> **TASK DESCRIPTION**: Whenever a line in the material below includes "computer", copy that line.

-*-*-

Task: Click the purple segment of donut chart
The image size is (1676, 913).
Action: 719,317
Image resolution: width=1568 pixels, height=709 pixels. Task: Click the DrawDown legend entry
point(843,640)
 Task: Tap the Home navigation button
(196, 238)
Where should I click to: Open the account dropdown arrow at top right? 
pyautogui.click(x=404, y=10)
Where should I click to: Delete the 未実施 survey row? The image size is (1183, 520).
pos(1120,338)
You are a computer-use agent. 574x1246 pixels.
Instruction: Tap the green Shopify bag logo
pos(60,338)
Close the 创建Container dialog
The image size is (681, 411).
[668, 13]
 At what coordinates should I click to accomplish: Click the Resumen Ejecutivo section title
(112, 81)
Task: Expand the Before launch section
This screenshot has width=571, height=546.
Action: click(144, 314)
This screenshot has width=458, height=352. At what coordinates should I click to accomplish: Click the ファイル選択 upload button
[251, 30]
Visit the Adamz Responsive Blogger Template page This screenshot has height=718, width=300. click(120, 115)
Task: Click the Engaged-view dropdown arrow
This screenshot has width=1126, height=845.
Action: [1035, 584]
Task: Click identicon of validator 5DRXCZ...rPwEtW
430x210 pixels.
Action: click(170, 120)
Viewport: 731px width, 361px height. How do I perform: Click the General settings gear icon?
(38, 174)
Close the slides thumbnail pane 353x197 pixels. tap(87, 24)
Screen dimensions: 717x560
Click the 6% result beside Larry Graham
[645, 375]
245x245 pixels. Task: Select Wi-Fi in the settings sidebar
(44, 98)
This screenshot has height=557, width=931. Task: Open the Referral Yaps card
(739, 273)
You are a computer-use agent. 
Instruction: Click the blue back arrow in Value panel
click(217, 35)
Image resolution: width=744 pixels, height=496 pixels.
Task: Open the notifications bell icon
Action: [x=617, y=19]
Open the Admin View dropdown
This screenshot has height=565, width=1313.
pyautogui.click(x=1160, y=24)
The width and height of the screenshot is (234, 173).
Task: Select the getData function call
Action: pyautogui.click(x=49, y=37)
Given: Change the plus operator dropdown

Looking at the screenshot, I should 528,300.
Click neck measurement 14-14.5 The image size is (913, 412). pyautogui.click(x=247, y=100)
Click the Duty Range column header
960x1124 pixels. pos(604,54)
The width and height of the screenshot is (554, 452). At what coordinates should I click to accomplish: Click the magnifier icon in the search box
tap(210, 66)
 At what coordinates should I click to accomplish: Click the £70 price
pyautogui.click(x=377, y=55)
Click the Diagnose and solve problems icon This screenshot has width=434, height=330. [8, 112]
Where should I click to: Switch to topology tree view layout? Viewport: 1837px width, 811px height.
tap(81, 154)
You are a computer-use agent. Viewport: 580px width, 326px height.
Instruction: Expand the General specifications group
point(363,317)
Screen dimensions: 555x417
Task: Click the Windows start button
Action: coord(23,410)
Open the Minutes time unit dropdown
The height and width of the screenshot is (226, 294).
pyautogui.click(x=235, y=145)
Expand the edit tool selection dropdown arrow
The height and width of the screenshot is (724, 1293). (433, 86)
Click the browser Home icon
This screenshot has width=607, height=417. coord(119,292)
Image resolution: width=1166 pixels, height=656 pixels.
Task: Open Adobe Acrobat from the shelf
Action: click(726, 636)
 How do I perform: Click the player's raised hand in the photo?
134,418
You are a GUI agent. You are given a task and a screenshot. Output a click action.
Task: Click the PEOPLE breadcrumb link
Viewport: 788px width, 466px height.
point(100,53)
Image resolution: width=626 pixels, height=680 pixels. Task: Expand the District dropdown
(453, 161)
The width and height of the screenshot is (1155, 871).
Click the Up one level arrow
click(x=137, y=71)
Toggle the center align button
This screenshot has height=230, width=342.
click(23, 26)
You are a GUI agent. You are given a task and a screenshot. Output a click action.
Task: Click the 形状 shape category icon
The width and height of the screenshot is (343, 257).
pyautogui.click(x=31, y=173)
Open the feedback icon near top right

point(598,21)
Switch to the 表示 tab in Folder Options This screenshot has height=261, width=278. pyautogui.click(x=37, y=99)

-*-*-

> **TASK SOLUTION**:
You are a computer-use agent. 574x1246 pixels.
You are a computer-use agent. 
You are a computer-use agent. Viewport: 580px width, 326px height.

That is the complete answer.